Banking trojans targeting the Android platform will often look to exploit Accessibility Services - a set of functions with the noble intention of helping people with disabilities to make the most of their phone. It has become a key target because of the permissions that Accessibility Services provides - permissions such as gaining access to SMS texts and notifications, viewing their contact lists, recording users’ on-screen activity, making calls from the device, and writing to external storage.
It’s clear that, in the wrong hands, this service can result in sensitive personal data being gleaned much more easily.
Most of the sophisticated banking trojans we listed above are programmed to log keystrokes, carry out overlay attacks to capture credentials, harvest contact information, and even put in place measures that make it impossible for the malware to be uninstalled or for antivirus engines to detect it.
Remember, the ultimate goal of banking trojans is to steal money and, where possible, attackers want to perform on-device fraud from afar and avoid fraud-monitoring alarms. The more automated bad actors can make this process, the easier it is for them to scale their operations.
Let’s go back to our list of malware repeat offenders we mentioned earlier and take a look at the fraudulent activities that two of them (Anatsa and Godfather) are designed to carry out:
Anatsa has the ability to steal login credentials (via overlay attacks, keylogging, or logging all accessibility events) with the goal of stealing money and intercepting SMS messages to bypass 2FA. It can also change input fields in banking apps via accessibility functionality to perform Device Takeover Fraud (DTO) and achieve remote access capabilities.
The Godfather trojan uses an overlay HTML phishing page to steal end users’ login credentials and can spy on SMS messages and steal OTP passwords in order to bypass 2FA. It can even open remote VNC sessions to act as the device owner, performing malicious transactions from the user’s device.
How we combat the banking trojan threat at Licel
Hopefully the paragraphs above have convinced you of the scale of the mobile malware threat.
The question is: what can be done about it?
At Licel, our anti-malware approach is two-pronged and involves both DexProtector (our app and SDK security solution for Android and iOS) and Alice (our threat intelligence platform).
We mentioned earlier that Alice is constantly monitoring the threat landscape of our clients’ apps and SDKs. Part of its activity is all about discovering potential malware threats installed on end users’ devices. This is important because if one of their end users does have dangerous malware installed on their device, then there is clearly more scope for their application to be at risk (and for associated trust and reputational damage with that customer in the event of something going wrong).
That’s why we don’t only monitor. The anti-malware module within the DexProtector Runtime Engine scans devices for malware and potentially harmful apps; if it finds something, then depending on the configuration it either closes the app or it reports the incident containing the data of its findings to the host app. We work closely with our clients to coordinate exactly what action is required. And with the latest Alice anti-malware updates, they can even configure their app protection behavior based on the category of malware that we’ve detected.

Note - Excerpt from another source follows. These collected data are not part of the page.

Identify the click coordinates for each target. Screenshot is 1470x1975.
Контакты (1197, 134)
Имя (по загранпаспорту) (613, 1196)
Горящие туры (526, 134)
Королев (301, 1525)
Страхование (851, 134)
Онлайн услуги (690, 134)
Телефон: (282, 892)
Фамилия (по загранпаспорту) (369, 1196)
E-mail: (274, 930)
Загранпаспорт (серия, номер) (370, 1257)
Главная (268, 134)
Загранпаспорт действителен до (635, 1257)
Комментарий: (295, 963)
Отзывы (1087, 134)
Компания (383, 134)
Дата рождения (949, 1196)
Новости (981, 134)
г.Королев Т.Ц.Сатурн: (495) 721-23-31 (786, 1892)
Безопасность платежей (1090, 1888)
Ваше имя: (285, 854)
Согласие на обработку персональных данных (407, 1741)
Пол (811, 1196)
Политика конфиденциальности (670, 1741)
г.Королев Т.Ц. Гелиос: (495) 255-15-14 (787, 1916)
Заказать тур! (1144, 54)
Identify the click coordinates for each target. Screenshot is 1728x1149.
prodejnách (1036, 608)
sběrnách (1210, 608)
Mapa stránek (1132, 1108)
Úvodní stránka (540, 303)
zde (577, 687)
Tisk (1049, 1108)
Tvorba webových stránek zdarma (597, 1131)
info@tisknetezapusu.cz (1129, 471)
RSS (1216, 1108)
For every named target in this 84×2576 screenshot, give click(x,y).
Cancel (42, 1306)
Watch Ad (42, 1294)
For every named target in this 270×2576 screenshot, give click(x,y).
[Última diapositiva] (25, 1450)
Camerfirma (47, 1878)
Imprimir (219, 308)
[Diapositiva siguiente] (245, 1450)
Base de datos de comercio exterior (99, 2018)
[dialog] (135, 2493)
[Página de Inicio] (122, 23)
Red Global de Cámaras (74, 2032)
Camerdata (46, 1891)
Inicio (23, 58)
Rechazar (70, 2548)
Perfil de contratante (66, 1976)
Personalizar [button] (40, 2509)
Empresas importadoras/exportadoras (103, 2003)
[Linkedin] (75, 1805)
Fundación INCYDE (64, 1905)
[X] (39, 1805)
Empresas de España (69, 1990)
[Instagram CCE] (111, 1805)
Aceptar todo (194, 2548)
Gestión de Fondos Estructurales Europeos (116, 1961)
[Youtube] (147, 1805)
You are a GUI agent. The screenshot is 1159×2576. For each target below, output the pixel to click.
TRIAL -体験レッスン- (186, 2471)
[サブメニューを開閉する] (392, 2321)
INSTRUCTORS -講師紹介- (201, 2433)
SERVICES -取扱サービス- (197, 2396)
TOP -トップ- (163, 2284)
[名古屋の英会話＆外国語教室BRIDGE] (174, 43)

We’ve implemented the functionalities above as we’re aware that increasing numbers of businesses and institutions are keen on implementing more proactive anti-malware measures. Earlier this month, mechanisms like those we’ve just described above were identified as a key priority by a group of Malaysian financial companies, for example.
DexProtector also carries out more direct protection measures to mitigate the impact of dangerous banking trojans. Its UI protection functionality stops bad actors from exploiting Accessibility Services capabilities such as screen capturing. When an application has DexProtector’s UI protection implemented, attackers only see a black screen when they attempt to screen grab.